Standardized muscle stretches were administered to the lateral gastrocnemius muscle using the cradle, which allowed only movement of the ankle in the sagittal plane. The nerve action potential was recorded in the repaired tibial nerve (ABR recorder; Dantec, Denmark). Control recordings were also obtained from the contralateral tibial nerves of all animals. At least six nerve action potentials were captured and recorded in each animal. The mean amplitude of the compound action potential on the repaired side was normalized relative to the amplitude on the contralateral side of the same rat.

Harvesting materials

At 24 weeks after surgery, all rats were deeply anesthetized, and underwent transcardial infusion of 100 mL of 25 mmol/L PBS (pH 7.3), followed by 500 mL of 0.1 mol/L PBS (pH 7.3) containing 4% (w/v) paraformaldehyde and 75% (v/v) saturated picric acid. The lateral gastrocnemius muscles were then removed and immersed in 20% sucrose solution overnight at 4°C. Frozen lateral gastrocnemius muscles were sectioned longitudinally at 20 μm intervals using a Leica cryostat (RM2235, Nussloch, Germany). Sections were divided into two groups of alternating slices, and were mounted onto gelatin-coated slides.

Immunohistochemical staining for neurofilament protein H in the muscle spindles of the lateral gastrocnemius muscles

The sections were immunostained with neurofilament protein H antibody to label the sensory fibers, and then counterstained with eosin to show the intrafusal and extrafusal muscle fibers. Sections were washed three times with PBS and blocked with 5% normal goat serum for 1 hour, and then sequentially incubated at room temperature in rabbit anti-neurofilament H IgG (1:500; Chemicon Temecula, CA, USA) overnight followed by biotinylated donkey anti-rabbit IgG antibody (1:200; Jackson, West Grove, PA, USA) for 4 hours. The incubation medium was 0.05 mol/L PBS (pH 7.3) containing 0.3% (v/v) Triton X-100, 0.25% (w/v) γ-carrageenan, 0.02% (w/v) NaN3, and 5% (v/v) normal donkey serum. The sections were incubated at room temperature in avidin-biotinylated peroxidase complex (1:100; Vector, Burlingame, CA, USA) for 3 hours.

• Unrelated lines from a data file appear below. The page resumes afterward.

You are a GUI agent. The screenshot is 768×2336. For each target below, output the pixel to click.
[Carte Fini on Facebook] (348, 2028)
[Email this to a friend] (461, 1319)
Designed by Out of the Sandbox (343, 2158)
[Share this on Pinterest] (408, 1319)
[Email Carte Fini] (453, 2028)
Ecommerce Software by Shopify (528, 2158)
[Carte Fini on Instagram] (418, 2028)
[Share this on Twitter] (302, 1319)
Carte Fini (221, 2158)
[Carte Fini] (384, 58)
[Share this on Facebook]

The incubation medium in step 3 was 0.05 mol/L PBS (pH 7.3) containing 0.3% (v/v) Triton X-100. After staining with diaminobenzidine and nickel ammonium sulfate, and counterstaining with eosin, samples were examined under an optical microscope (AX80; Olympus, Osaka, Japan) with a 40 × objective lens, and images were captured using a digital camera (DP70; Olympus) and adjusted (15–20% contrast enhancement) in Photoshop CS2 (Adobe Systems, San Jose, CA, USA). The second series of sections was used for control immunohistochemical staining, in which one of the primary antibodies was omitted or replaced with normal IgG. The number of positive muscle spindles was counted on every third section for all animals. The diameter and length were measured for each neurofilament protein H-positive muscle spindle that was counted. For neurofilament protein H-positive muscle spindles that were intact on the transverse sections, the maximum diameter at the equatorial region was measured on photographs using the analysis program. At the same time, the length of neurofilament protein H-positive muscle spindles was measured across the maximum transverse axis of the extrafusal fibers.

Statistical analysis

All measurement data are presented as mean ± SEM. The significance of differences between groups was analyzed using one-way analysis of variance with a post hoc Dunnett's T3 test. Statistical analyses were performed using SPSS software, version 11.0 (SPSS, Chicago, IL, USA). A value of P < 0.05 was considered statistically significant.